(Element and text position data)

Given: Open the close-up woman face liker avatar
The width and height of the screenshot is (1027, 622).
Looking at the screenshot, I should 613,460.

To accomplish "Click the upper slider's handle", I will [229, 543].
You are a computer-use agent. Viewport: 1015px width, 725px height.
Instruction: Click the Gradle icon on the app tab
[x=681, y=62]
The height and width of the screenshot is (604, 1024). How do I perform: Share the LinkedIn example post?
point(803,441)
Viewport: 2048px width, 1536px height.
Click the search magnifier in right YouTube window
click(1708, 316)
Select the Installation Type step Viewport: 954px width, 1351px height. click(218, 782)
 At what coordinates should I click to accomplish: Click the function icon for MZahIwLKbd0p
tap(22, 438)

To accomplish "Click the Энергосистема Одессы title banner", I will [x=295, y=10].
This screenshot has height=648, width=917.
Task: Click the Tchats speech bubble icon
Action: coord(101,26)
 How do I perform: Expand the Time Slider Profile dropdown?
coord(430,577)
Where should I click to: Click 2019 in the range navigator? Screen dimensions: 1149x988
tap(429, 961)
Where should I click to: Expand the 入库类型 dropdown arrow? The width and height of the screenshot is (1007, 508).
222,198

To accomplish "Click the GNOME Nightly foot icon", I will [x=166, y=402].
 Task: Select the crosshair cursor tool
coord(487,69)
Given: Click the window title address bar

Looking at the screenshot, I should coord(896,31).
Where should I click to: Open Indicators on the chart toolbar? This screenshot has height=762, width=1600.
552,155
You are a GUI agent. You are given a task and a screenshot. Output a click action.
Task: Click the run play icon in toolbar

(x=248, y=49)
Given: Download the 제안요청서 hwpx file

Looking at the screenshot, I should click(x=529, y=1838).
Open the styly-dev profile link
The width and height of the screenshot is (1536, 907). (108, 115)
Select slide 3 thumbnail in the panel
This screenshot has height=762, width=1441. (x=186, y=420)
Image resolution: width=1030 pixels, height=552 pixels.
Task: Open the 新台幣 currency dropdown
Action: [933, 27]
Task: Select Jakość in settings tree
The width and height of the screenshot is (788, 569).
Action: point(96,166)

■ **EXERCISE**: Copy every one of the records above, keeping each line unchanged.

■ **SOLUTION TO THIS TASK**:
Given: Open the close-up woman face liker avatar
The width and height of the screenshot is (1027, 622).
Looking at the screenshot, I should 613,460.

To accomplish "Click the upper slider's handle", I will [229, 543].
You are a computer-use agent. Viewport: 1015px width, 725px height.
Instruction: Click the Gradle icon on the app tab
[x=681, y=62]
The height and width of the screenshot is (604, 1024). How do I perform: Share the LinkedIn example post?
point(803,441)
Viewport: 2048px width, 1536px height.
Click the search magnifier in right YouTube window
click(1708, 316)
Select the Installation Type step Viewport: 954px width, 1351px height. click(218, 782)
 At what coordinates should I click to accomplish: Click the function icon for MZahIwLKbd0p
tap(22, 438)

To accomplish "Click the Энергосистема Одессы title banner", I will [x=295, y=10].
This screenshot has height=648, width=917.
Task: Click the Tchats speech bubble icon
Action: coord(101,26)
 How do I perform: Expand the Time Slider Profile dropdown?
coord(430,577)
Where should I click to: Click 2019 in the range navigator? Screen dimensions: 1149x988
tap(429, 961)
Where should I click to: Expand the 入库类型 dropdown arrow? The width and height of the screenshot is (1007, 508).
222,198

To accomplish "Click the GNOME Nightly foot icon", I will [x=166, y=402].
 Task: Select the crosshair cursor tool
coord(487,69)
Given: Click the window title address bar

Looking at the screenshot, I should coord(896,31).
Where should I click to: Open Indicators on the chart toolbar? This screenshot has height=762, width=1600.
552,155
You are a GUI agent. You are given a task and a screenshot. Output a click action.
Task: Click the run play icon in toolbar

(x=248, y=49)
Given: Download the 제안요청서 hwpx file

Looking at the screenshot, I should click(x=529, y=1838).
Open the styly-dev profile link
The width and height of the screenshot is (1536, 907). (108, 115)
Select slide 3 thumbnail in the panel
This screenshot has height=762, width=1441. (x=186, y=420)
Image resolution: width=1030 pixels, height=552 pixels.
Task: Open the 新台幣 currency dropdown
Action: [933, 27]
Task: Select Jakość in settings tree
The width and height of the screenshot is (788, 569).
Action: point(96,166)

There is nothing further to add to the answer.